The music in the background is set to a hot hindi number. Something to do with lamhe and yaadein. Oblivious to the music, I stepped onto the dance floor at the insistence of a friend.

Move the right leg forward,
Move the right leg back;
Move the other right leg forward;
Hide the dance ability you lack..

Just happens that everytime I proceed to the dance floor from whichever innocous place I am seated or standing at, the left leg mutates itself into another right leg. Looking at my two-right-legs syndrome, everytime I walk upto the dance floor, I wonder if I was destined to join the Travelling FreakShow along in the ranks of the turtle with two heads and the three-legged chicken. The money is not bad I heard and travel is free.
Built at a modest 80kg in a 5'9" frame, my dancing or singing abilities would provide fodder to mocking judges and audience in any talent show auditions. And hence for the past 24 years I've stayed away from dance floors and singing competitions.

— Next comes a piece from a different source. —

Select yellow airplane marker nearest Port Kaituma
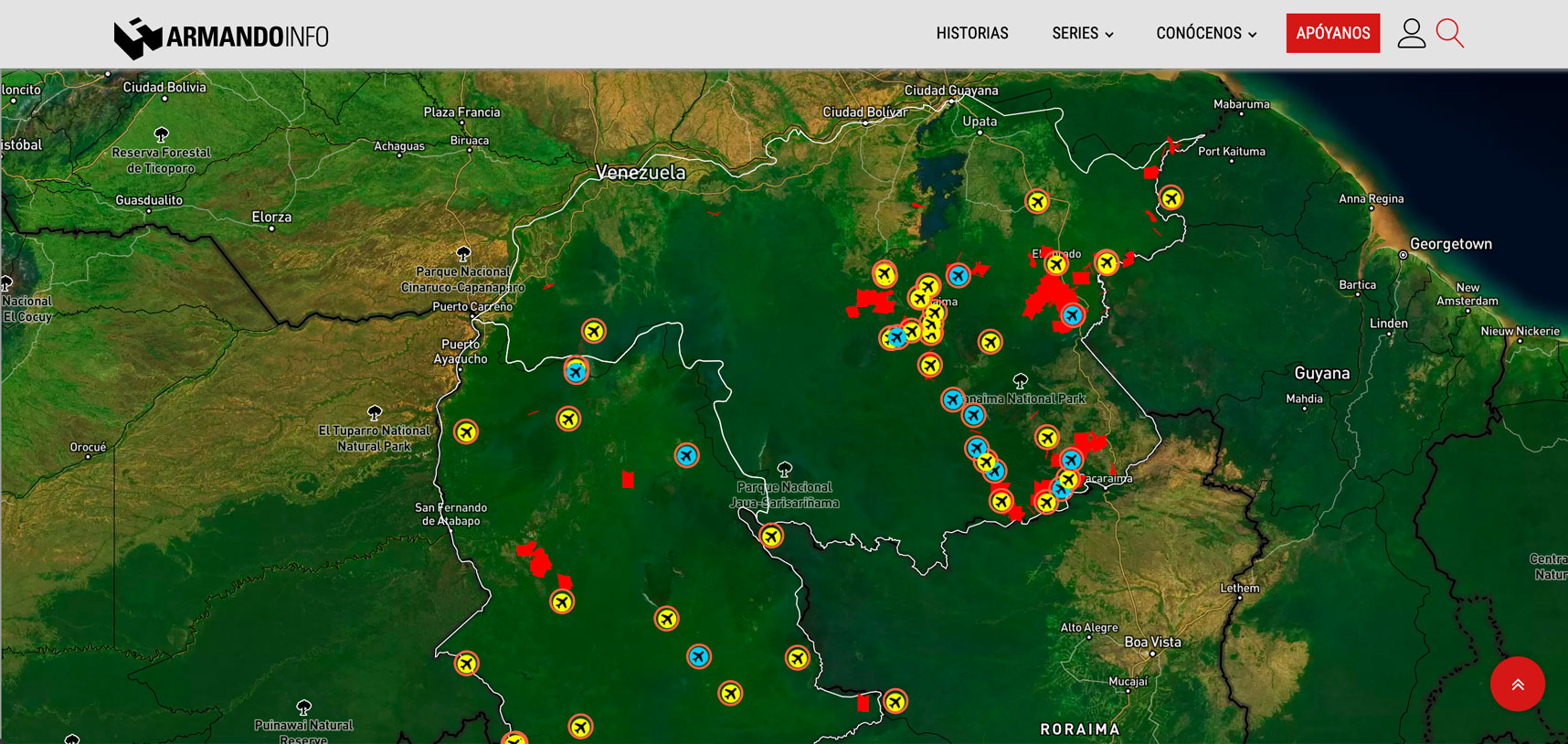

Assuming some of you'll may not have had a contact within the walls of a B-school, let me venture out to tell you'll what an 'Insti party' is. If Ambrose in his Devil's dictionary was to put a lexicographic attachment to the phrase, it would go thus -
Insti Party: Warehouse or Depot generally adjoining a football field; Holds 2000 Watts, 10 bottles of Vodka and Whiskey each, 200 fruit juice tetrapeks and at any given point a max of 50 pairs of legs;
Now that the context has been set right, let me get to the brasstacks. Today was another of the insti parties. Without yielding to the pressures of the veins in my body, which were threatening to form a labour union and evangelize themselves into varicose veins, I pulled my body to the Waterloo that an insti party's dance floor to me is. I guess it was the company of the folks I was dancing in - Satish Polekar, Srikanth Kiran D and certainly the better off dancers Shiva, Rubeena and Deepali. The first two mentioned are folks I might have seen every Saturday night at the weekly meetings of 'Support group for the Dance floor suckers', if ever such a group may exist.
Having grown up in 'yenoda SivanChetty Garden' in 'Namma Bengaluru', an island of Tamil in a sea of Kannada, my dancing steps are restricted to what I've seen Vijay, Ajit and the occasional Kamal Hassan pull off - i.e. a general cross between Govinda's tadak-madaks, Urmila's jhatkas and moves of every second guy who solicits his dancing abilities in front of Lord Ganesha statues as they are moved to lakes to be submerged. Surprisingly, those moves on the dance floor came off well, what with Deepali and Shiva definitely impressed with them (Deepali, infact went onto quote that I've begun to dance well) and Rajesh coming up to me an hour later and reiterating what D and S thought of my dance.
So folks, here's the result of it this insti party. I'm left with a few calories lesser, a vodka and four Real fruit juices heavier and a few hours shorter of sleep. And most definitely one step higher on the ladder of great dance moves, with 'Bhangra' only notches higher and 'Cabaret' being left behind.
I have a question for you - Would you do a tapori dance in a crowd where everyone seems to be doing only the waltz.